[The Prose Works of William Wordsworth by William Wordsworth]@TWC D-Link bookThe Prose Works of William Wordsworth PREFACE 291/1026
The spirit of Buonaparte's government is, and must continue to be, like that of the first conquerors of the New World who went raving about for gold--gold! and for whose rapacious appetites the slow but mighty and sure returns of any other produce could have no charms.
I cannot but think that generations must pass away before France, or any of the countries under its thraldom, can attain those habits, and that character, and those establishments which must be attained before it can wield its population in a manner that will ensure our overthrow.
This (if we conduct the war upon principles of common sense) seems to me impossible, while we continue at war; and should a peace take place (which, however, I passionately deprecate), France will long be compelled to pay tribute to us, on account of our being so far before her in the race of genuine practical philosophy and true liberty.
I mean that the _mind_ of this country is so far before that of France, and that _that_ mind has empowered the _hands_ of the country to raise so much national wealth, that France must condescend to accept from us what she will be unable herself to produce.

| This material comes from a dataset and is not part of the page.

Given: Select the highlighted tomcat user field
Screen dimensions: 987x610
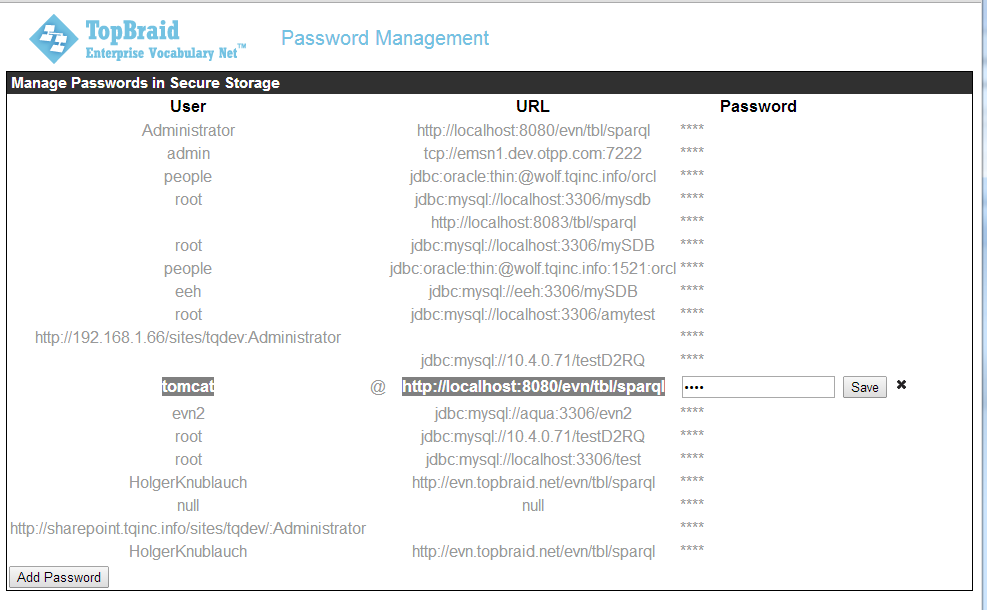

Is it likely that any of our manufacturing capitalists, in case of a peace, would trust themselves to an arbitrary government like that of France, which, without a moment's warning, might go to war with us and seize their persons and their property; nay, if they should be so foolish as to trust themselves to its discretion, would be base enough to pick a quarrel with us for the very purpose of a pretext to strip them of all they possessed? Or is it likely, if the native French manufacturers and traders were capable of rivalling us in point of skill, that any Frenchman would venture upon that ostentatious display of wealth which a large cotton-mill, for instance, requires, when he knows that by so doing he would only draw upon himself a glance of the greedy eye of government, soon to be followed by a squeeze from its rapacious hand? But I have dwelt too long upon this.